Furthermore, there are a few components which are globally used as tools by most or all other components in the system:

Configuration
Reads and parses the configuration file (and/or other configuration methods), and provides this info in an easily accessible way to the rest of the system.
Monitoring
Facilitates output handling about the general state and activities of the system for monitoring purposes, e.g. logging.

Traceability[edit]

Some software requirements deserve some extra attention with respect to traceability, beyond the markers in the design description and design decisions earlier.

R1: 8-bit clean storage[edit]

The system uses 8-bit clean paths for object content storage everywhere. No component parses the actual content data beyond computing a content hash (which doesn't alter the data on its path, and transfer over the network using HTTP, which supports 8-bit clean content in requests and responses. The content is written to object storage using only (transparently) 8 bit clean methods, for example binary files.

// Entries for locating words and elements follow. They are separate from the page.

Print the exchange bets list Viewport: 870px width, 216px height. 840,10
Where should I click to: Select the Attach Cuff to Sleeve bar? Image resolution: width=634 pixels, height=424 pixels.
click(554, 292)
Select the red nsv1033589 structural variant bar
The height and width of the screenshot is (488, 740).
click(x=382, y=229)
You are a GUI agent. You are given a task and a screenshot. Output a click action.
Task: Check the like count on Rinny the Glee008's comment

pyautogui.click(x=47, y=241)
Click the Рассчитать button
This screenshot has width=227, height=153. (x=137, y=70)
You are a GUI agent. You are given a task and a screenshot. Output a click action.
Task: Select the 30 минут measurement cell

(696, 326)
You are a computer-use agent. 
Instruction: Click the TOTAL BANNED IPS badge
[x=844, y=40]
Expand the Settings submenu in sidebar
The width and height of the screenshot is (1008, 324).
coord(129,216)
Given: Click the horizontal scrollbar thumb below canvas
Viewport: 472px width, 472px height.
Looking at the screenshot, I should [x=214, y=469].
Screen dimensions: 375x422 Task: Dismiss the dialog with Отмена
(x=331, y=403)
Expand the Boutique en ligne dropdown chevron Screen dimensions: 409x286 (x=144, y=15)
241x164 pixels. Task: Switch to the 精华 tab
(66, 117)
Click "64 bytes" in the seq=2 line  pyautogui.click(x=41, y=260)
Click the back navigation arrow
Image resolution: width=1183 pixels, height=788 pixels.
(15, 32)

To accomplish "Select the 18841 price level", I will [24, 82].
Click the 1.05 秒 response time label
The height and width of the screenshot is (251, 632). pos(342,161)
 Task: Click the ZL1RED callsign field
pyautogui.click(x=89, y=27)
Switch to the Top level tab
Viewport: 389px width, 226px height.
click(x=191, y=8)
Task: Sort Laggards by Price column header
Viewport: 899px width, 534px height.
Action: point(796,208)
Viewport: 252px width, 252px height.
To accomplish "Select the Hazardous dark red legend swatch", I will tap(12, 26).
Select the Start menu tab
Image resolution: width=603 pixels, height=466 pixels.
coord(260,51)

R2: Binary numbers for object identifiers[edit]

Objects are uniquely identified within the system by a fixed length numeric hash, which is a binary number.

R4.4: TRAVERSE method[edit]

Unfortunately, the TRAVERSE method software requirement has not been delivered in the final design, mostly due to deadline pressure. However, it should be relatively easy to add later. Backups, which is its primary purpose, are also possible without this method, although in a somewhat less convenient way.

R7: Atomic operations[edit]

The atomic operations requirement is implemented by always leaving the object state in either of two states: nonexistent, or exists globally after every operation, and through the use of isolated transactions. Matching return codes, denoting either success or failure, are delivered to the client. See also the semi-formal base.

R9: Monitoring[edit]

Monitoring is supported, although in a very crude way: only simple message logging is available. For a real-world production grade distributed system, this is not enough, and a more sophisticated monitoring design and interface should be added.

R10: Extendability[edit]

Special care has been taken while designing the system to make it extendable. Inherently different tasks have been carefully separated into components, generic and inheriteable interfaces have been used, and coupling between components in the system has been minimized.

R10.1: Extendability for different load balancing algorithms[edit]

All control flow with respect to load balancing has been seperated into either the Index class hierarchy, or the Controller/Replicator classes. The Index classes hide index-specific load balancing logic from the rest of the system, and can easily delegate this to separate classes/code if necessary. The Controller and Replicator classes have been designed to be replaceable with the Index component.

R11: Free license[edit]

Although a final implementation of the system does not exist, both the prototypes, this internship and all remaining documentation are freely available under the GNU Public License and GNU Free Documentation License, respectively.